■ Extracted records
========
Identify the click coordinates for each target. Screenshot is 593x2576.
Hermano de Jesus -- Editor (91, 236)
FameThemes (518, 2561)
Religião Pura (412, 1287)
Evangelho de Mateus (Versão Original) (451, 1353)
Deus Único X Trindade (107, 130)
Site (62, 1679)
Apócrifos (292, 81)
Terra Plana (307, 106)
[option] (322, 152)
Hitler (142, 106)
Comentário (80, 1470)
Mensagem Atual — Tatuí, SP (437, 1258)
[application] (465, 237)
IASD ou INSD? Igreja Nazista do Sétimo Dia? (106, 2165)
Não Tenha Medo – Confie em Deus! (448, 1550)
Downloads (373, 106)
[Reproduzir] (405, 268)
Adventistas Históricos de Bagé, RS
========
■ Task to complete
The line with "Terra Plana (307, 106)" and all lines after it through the end of the data above: write these out exactly and add nothing.

■ Reply
Terra Plana (307, 106)
[option] (322, 152)
Hitler (142, 106)
Comentário (80, 1470)
Mensagem Atual — Tatuí, SP (437, 1258)
[application] (465, 237)
IASD ou INSD? Igreja Nazista do Sétimo Dia? (106, 2165)
Não Tenha Medo – Confie em Deus! (448, 1550)
Downloads (373, 106)
[Reproduzir] (405, 268)
Adventistas Históricos de Bagé, RS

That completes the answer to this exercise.